I review a lot of solo projects on this blog, and the odd two-piece. But the fact remains that I’ll always be impressed with what just two talented musicians can pull off. I’d say the standard rock band has five roles: a singer, drums for the beat, bass for the low-end, and two guitars – one for rhythm and another for lead. And often you can get by with fewer players if they are talented enough, but creating a full sound from just two players is quite the feat.

Kerr employs a lot of technical wizardry to pull of the tones he creates with just a bass guitar in most of his songs. He’s like the swiss army kit singer, filling a range of duties, providing singing, banter, bass, guitar sounds, even playing a Rhodes organ at one stage.

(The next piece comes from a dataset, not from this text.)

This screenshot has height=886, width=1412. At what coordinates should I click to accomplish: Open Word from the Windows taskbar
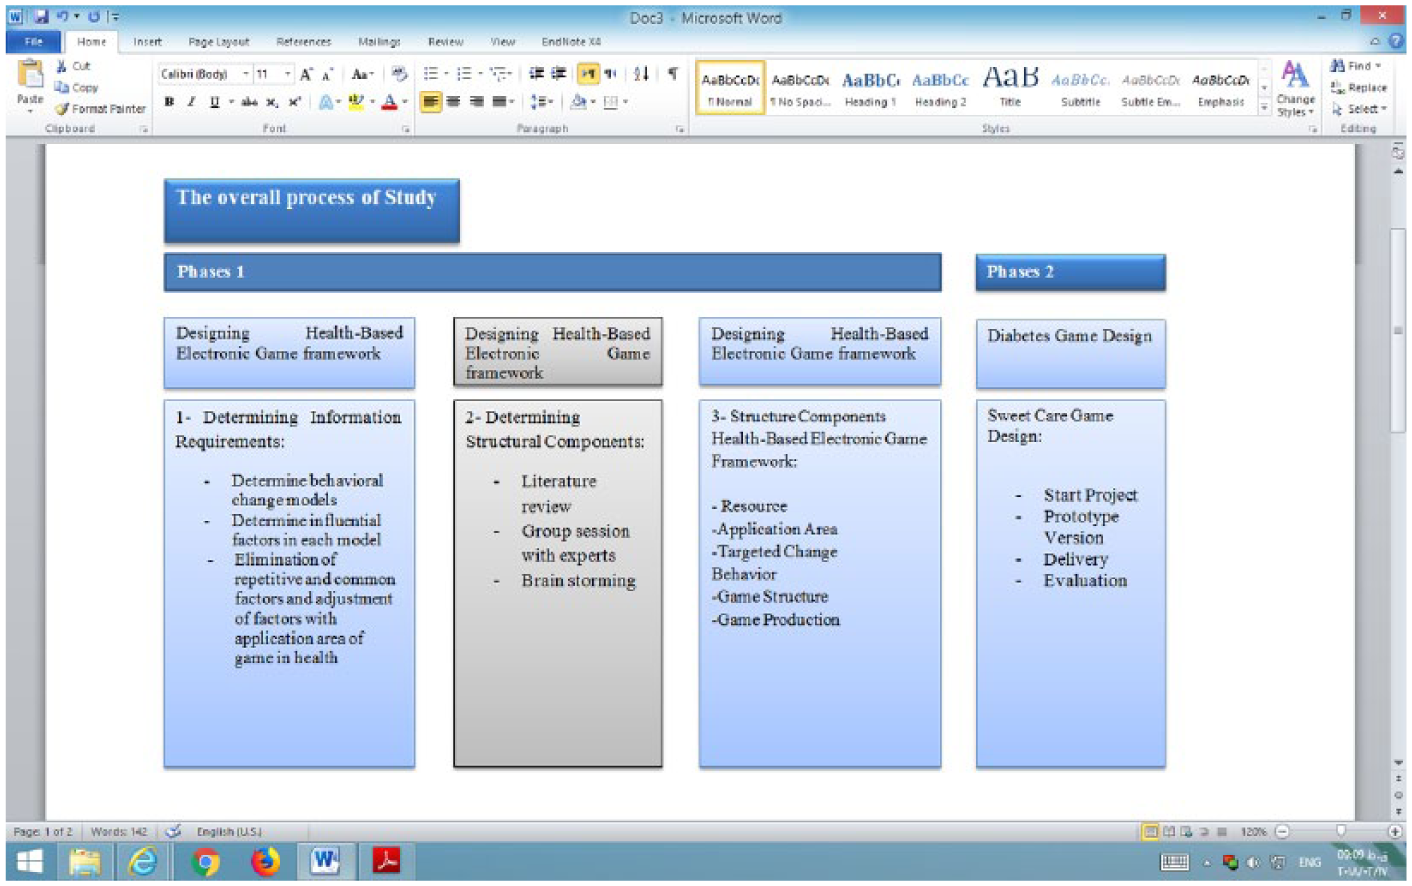pos(324,860)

Drummer Ben Thatcher is no slouch either. He came across as super casual, wearing a Slayer t-shirt and snapback cap, and spending as much time supping tequila from a red plastic cup as he did playing drums. He only spoke once during the set, coming forward to recite a poem, just to demand that we party with him when screams from the crowd interrupted his prose. But when he played you knew about it. A thunderous back beat, with deft playing that remained unbusy. He had interesting mannerisms. He threw his sticks high into the air as he played, just as he frequently threw his red cup off to the side between songs, only to fetch it and fill it, just to repeat after the next song.

The duo treated us to their arena rock with a hint of danger. A touch of blues, a sinister vibe, a noticeable swagger. Hard hitting, with crunchy riffs and clearly defined beats. They’ve clearly been at it for a long time. I noted that during the breakdown of “Lights Out” they managed to play as a tight unit, despite various tempo changes.

I could draw comparisons from other notable blues rock duos, but that’s just lazy. That said, I did see another two-piece, 21 Pilots play this same venue last year.

21 Pilots are great showmen. It’s all gimmicks and theatrics. They get away with playing as a two piece because they rely heavily on backing tracks. But hey, it makes for a great show. Royal Blood, however, are more straight up. No messing around with backing tracks, video screens, and odd stage costumes. They play hard, and they play well. And I respect them for it.

Royal Blood take notes from top-tier rock legends. The stark lighting show of vertical light bars and blinders could just fit in at a Nine Inch Nails gig. During “Little Monster” they paused, launched into a spellbinding drum solo, built the intensity, and came back to finish the song five minutes later. It’s the kind of move that Foo Fighters used to pull back in their prime.

Two backing singers came on for a handful of songs throughout the night, dressed in glittery black outfits. They were barely audible for most of it, but their haunting coos certainly enhanced “How Did We Get So Dark?”, from the album of the same name.

One of the key attractions is that Royal Blood make things things appear simple. Obviously it isn’t – getting those tones from a bass guitar isn’t normal at all – but it seems simple. Good riffs, fairly straightforward beats, stark lighting. It’s minimal, efficient – even down to the amount of people on stage. No-nonsense rock and roll. And it’s all damn good.